### THE INPUT
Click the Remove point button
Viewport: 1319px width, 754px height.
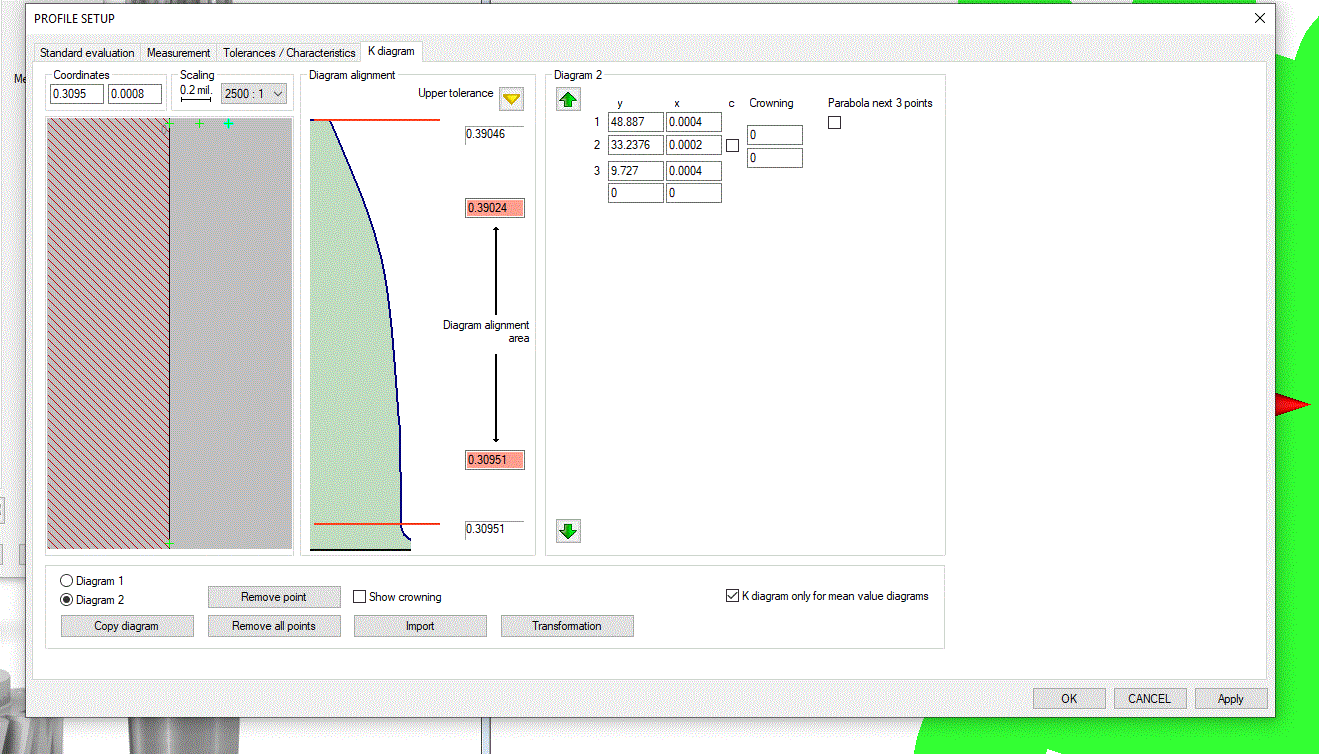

---

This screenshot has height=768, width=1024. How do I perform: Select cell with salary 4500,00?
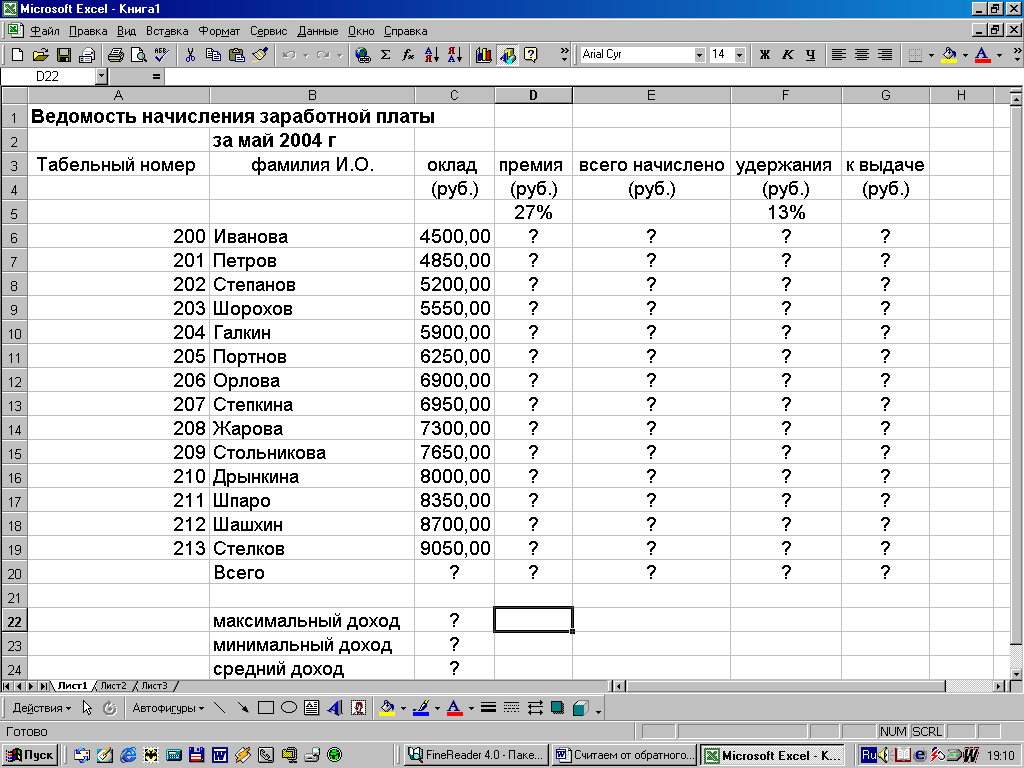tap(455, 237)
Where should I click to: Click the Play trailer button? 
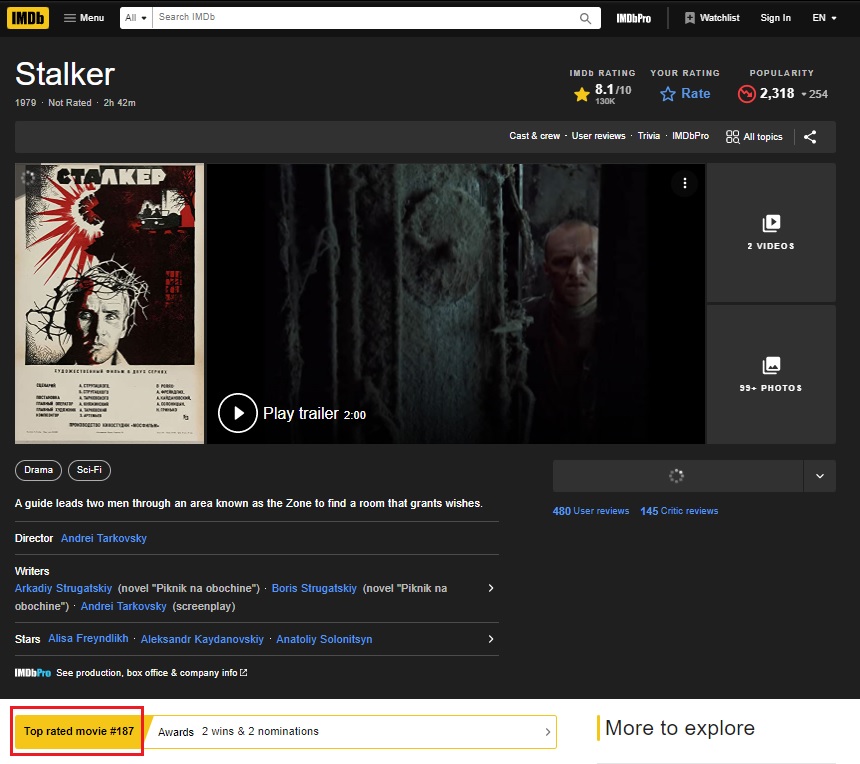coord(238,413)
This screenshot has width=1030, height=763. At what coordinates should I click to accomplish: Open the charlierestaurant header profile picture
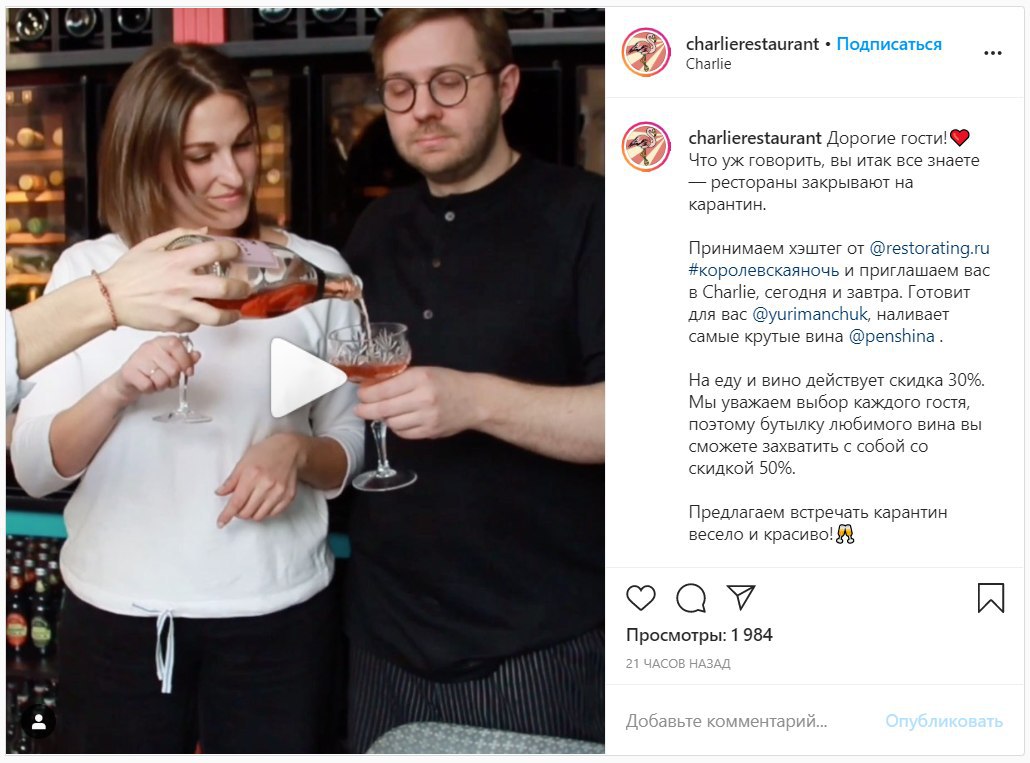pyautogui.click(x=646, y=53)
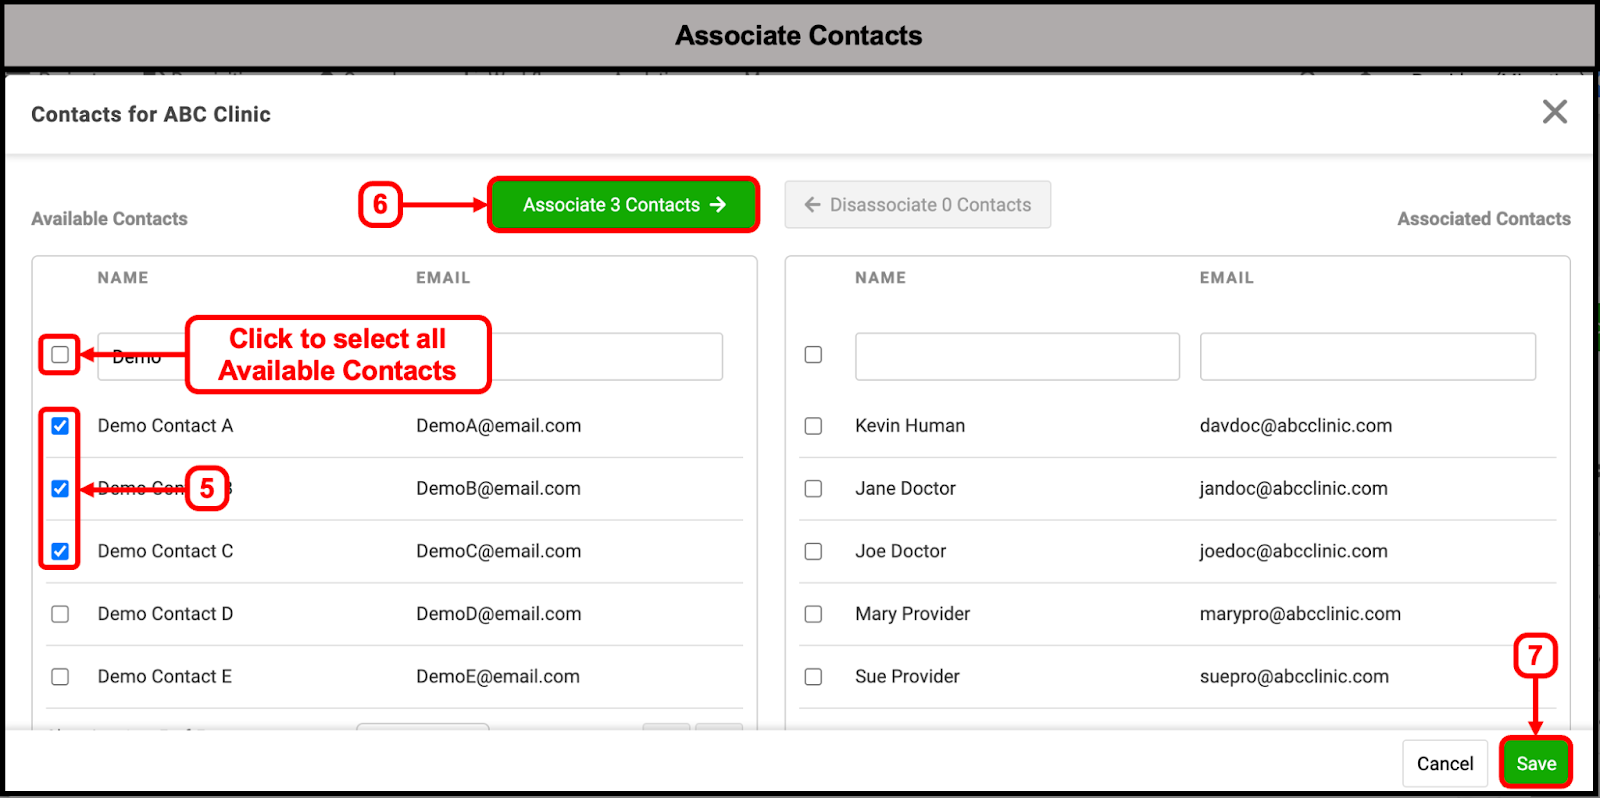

---

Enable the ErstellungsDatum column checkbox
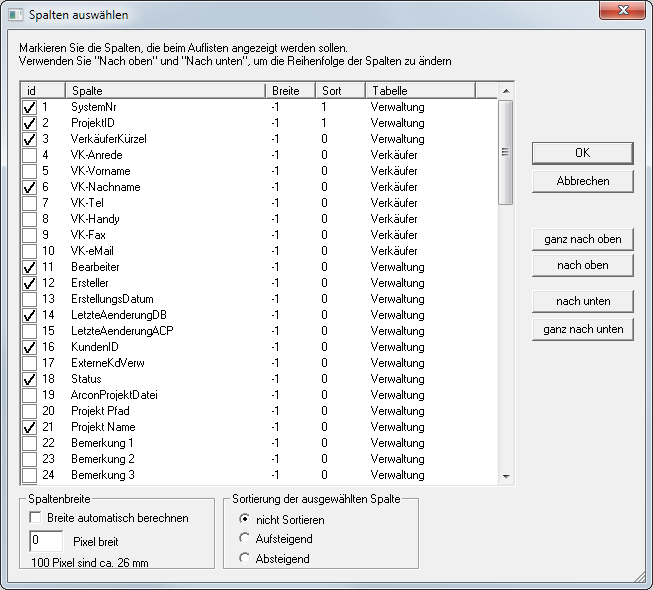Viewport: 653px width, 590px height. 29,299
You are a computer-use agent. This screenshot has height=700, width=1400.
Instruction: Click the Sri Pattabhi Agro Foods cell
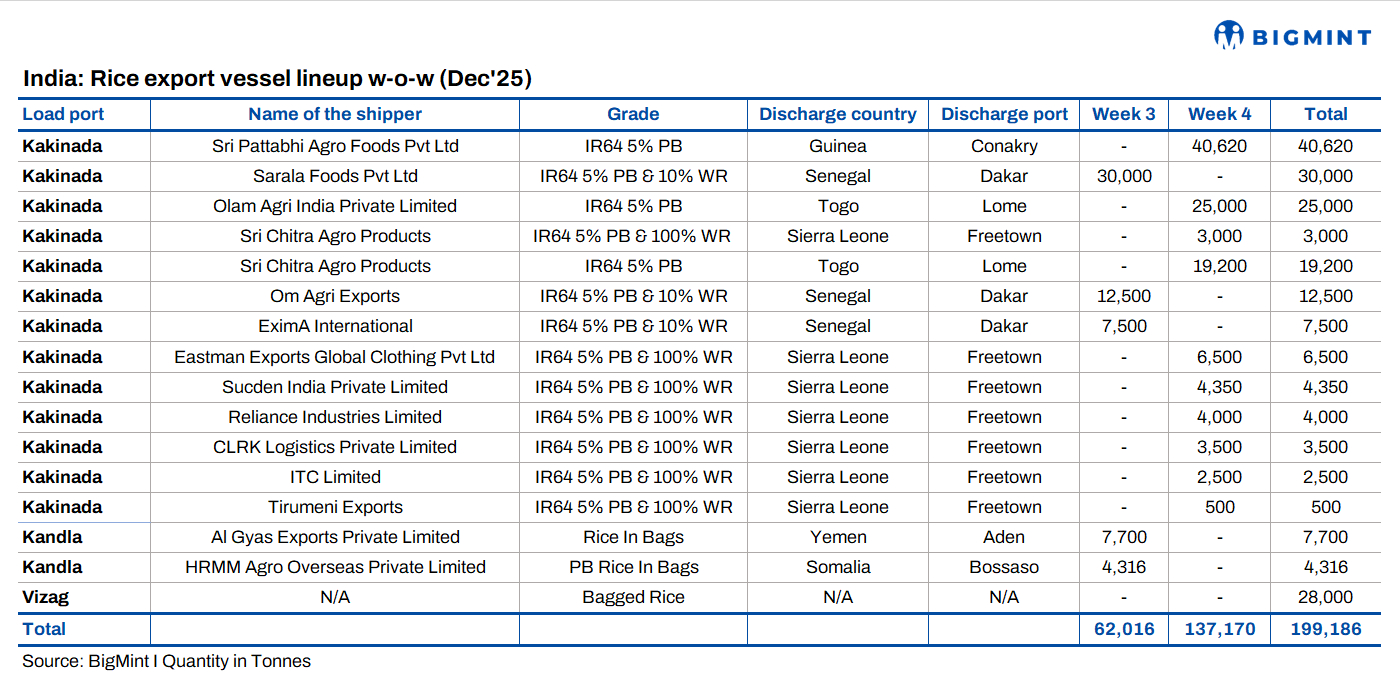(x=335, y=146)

### YOUR ASSIGNMENT
Your task is to restate, word for word, only those lines above that fall between the line holding "Click the Remove point button" and the line holding "Viewport: 1319px width, 754px height.", inclusive.

### RESPONSE BOX
Click the Remove point button
Viewport: 1319px width, 754px height.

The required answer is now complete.